No circularity; derivation relies on independently proved lemma via Fourier analysis

full rationale

The paper's central extension to first-kind fundamental groups proceeds by lifting closed bounded 2-forms to the universal cover and invoking a new lemma that L^∞ functions on H² are uniquely recovered from their integrals over ideal triangles. This lemma is proved directly via Fourier analysis (Helgason-type transforms), which is an external standard tool not derived from the paper's own claims or fitted data. No self-definitional reductions, no parameters fitted then renamed as predictions, and no load-bearing self-citations appear; prior results by Barge-Ghys and Battista et al. are cited only for the closed case, while the new argument is explicitly distinguished. The chain is self-contained against external mathematical benchmarks.
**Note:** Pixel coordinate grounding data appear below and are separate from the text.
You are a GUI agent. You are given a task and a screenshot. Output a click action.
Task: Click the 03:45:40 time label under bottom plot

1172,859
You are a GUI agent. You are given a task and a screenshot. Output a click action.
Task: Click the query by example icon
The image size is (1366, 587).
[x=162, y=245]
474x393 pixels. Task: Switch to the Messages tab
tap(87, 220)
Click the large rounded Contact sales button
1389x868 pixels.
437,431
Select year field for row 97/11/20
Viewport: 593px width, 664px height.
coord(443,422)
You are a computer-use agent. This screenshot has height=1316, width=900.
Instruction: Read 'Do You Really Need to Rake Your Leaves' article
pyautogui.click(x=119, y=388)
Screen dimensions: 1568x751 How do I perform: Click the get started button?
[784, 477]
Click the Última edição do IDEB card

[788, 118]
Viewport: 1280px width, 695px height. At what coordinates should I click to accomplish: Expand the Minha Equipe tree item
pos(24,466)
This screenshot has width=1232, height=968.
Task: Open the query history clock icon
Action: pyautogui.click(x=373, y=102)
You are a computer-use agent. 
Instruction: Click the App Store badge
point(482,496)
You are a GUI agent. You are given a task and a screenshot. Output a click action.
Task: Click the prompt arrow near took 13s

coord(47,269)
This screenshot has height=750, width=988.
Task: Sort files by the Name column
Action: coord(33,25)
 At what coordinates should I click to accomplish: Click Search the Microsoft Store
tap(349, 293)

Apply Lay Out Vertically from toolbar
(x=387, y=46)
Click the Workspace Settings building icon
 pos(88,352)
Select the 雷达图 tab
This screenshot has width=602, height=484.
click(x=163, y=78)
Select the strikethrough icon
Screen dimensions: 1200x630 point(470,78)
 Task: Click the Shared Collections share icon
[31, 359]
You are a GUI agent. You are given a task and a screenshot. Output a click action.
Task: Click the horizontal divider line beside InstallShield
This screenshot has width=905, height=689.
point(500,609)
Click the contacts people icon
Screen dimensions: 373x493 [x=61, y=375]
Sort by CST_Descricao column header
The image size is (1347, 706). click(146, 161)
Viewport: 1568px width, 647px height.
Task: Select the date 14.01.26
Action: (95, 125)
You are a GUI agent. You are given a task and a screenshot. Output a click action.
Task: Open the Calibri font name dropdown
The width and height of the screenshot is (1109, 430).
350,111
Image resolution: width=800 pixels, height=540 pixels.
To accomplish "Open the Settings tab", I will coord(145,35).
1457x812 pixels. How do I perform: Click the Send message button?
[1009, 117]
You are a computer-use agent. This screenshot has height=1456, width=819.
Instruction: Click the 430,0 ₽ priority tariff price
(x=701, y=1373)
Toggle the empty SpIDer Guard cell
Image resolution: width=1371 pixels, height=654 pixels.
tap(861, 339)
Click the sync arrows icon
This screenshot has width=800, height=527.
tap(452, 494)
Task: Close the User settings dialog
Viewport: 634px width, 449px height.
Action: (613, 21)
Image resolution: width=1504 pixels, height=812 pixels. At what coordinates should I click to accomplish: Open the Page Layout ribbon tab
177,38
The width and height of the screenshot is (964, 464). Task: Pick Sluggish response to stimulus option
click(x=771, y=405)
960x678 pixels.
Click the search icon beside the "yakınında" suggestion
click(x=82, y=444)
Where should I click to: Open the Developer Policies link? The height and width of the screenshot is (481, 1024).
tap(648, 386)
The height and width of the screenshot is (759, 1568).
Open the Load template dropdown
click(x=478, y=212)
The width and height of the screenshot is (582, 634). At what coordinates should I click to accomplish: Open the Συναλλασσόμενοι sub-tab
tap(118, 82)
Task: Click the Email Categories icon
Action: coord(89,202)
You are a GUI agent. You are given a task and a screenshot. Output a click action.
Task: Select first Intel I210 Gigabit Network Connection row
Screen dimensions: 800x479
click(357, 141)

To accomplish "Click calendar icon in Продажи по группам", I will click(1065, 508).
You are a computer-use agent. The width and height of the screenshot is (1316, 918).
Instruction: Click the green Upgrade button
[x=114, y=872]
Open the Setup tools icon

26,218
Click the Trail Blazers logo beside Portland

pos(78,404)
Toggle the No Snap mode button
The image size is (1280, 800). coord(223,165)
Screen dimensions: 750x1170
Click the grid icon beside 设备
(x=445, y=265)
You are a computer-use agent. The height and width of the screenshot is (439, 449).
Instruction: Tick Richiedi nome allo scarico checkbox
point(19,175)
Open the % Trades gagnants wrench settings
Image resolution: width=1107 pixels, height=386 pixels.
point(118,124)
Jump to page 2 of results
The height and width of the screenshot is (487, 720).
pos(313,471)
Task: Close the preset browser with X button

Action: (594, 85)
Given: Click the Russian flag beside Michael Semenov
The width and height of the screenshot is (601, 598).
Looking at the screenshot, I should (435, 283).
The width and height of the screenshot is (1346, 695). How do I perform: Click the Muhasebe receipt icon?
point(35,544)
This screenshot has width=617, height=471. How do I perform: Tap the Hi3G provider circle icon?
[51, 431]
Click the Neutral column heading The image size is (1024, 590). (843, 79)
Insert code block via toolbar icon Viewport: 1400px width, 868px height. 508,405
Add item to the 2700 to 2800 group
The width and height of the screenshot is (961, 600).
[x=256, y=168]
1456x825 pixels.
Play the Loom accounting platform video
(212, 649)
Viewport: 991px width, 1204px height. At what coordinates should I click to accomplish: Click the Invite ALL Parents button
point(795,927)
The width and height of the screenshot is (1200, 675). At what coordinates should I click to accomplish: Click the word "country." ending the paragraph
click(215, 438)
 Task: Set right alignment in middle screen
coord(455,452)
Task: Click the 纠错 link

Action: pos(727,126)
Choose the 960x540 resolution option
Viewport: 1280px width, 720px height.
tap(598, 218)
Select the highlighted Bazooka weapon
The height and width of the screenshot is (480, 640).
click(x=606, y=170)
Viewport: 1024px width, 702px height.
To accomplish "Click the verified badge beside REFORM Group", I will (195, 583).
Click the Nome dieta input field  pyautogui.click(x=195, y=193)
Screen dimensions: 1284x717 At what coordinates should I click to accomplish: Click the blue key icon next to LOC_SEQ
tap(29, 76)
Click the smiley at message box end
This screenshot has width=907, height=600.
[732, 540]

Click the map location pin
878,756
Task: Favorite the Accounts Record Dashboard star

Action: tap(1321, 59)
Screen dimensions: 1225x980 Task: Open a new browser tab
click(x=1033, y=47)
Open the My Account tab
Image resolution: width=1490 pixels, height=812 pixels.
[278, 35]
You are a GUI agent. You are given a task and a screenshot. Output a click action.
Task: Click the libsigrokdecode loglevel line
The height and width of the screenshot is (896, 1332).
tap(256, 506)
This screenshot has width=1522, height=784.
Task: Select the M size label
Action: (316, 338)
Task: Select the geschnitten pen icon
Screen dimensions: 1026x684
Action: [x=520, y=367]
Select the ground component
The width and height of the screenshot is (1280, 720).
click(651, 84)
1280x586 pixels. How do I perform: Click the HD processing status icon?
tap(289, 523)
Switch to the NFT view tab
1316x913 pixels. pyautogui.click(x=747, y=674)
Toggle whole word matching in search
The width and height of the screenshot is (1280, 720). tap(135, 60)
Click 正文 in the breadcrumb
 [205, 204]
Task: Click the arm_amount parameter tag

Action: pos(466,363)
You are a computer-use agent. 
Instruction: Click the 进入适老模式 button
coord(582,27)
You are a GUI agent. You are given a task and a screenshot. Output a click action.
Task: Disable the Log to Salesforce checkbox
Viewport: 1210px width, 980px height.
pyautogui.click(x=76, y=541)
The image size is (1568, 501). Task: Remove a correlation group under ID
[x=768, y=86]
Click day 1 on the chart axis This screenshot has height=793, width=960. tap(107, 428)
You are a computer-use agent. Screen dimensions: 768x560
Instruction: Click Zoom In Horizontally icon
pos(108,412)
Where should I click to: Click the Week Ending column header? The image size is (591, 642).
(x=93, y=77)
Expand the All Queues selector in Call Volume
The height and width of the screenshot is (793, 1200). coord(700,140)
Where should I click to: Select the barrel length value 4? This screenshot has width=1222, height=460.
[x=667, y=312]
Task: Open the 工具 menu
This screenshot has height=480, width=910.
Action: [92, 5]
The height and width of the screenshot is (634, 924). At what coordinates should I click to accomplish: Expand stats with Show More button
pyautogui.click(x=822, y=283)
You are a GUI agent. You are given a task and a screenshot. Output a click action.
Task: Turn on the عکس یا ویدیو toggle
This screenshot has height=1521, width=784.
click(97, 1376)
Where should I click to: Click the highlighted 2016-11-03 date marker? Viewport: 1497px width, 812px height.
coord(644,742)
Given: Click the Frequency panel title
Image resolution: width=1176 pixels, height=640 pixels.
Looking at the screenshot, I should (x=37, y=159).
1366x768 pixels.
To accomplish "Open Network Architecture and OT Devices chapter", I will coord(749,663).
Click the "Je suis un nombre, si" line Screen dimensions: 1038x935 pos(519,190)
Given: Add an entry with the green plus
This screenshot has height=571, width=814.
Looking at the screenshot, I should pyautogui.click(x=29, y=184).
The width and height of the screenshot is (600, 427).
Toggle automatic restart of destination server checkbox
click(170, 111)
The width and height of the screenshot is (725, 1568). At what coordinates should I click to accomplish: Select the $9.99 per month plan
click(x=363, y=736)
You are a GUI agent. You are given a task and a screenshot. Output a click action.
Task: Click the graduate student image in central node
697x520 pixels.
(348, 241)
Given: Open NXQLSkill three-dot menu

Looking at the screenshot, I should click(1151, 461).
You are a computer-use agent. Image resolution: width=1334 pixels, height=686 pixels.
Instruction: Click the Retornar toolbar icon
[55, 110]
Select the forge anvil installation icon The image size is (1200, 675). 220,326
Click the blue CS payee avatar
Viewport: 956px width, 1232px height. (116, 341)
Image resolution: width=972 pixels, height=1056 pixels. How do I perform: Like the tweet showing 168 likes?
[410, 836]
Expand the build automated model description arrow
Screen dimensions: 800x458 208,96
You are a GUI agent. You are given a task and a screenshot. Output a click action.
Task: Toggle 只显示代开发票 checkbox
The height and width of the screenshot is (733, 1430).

Axiom & Free-Parameter Ledger

0 free parameters · 2 axioms · 0 invented entities

The paper introduces no free parameters or invented entities. It relies on standard background in hyperbolic geometry and proves one new domain-specific fact.

axioms (2)
  • standard math Standard facts of hyperbolic geometry and bounded cohomology for complete manifolds
    Invoked throughout as background for the integration procedure and the first-kind condition.
  • domain assumption An L^infty function on the hyperbolic plane is uniquely determined by its integrals over all ideal triangles
    This is the key new fact proved via Fourier analysis and used to establish injectivity.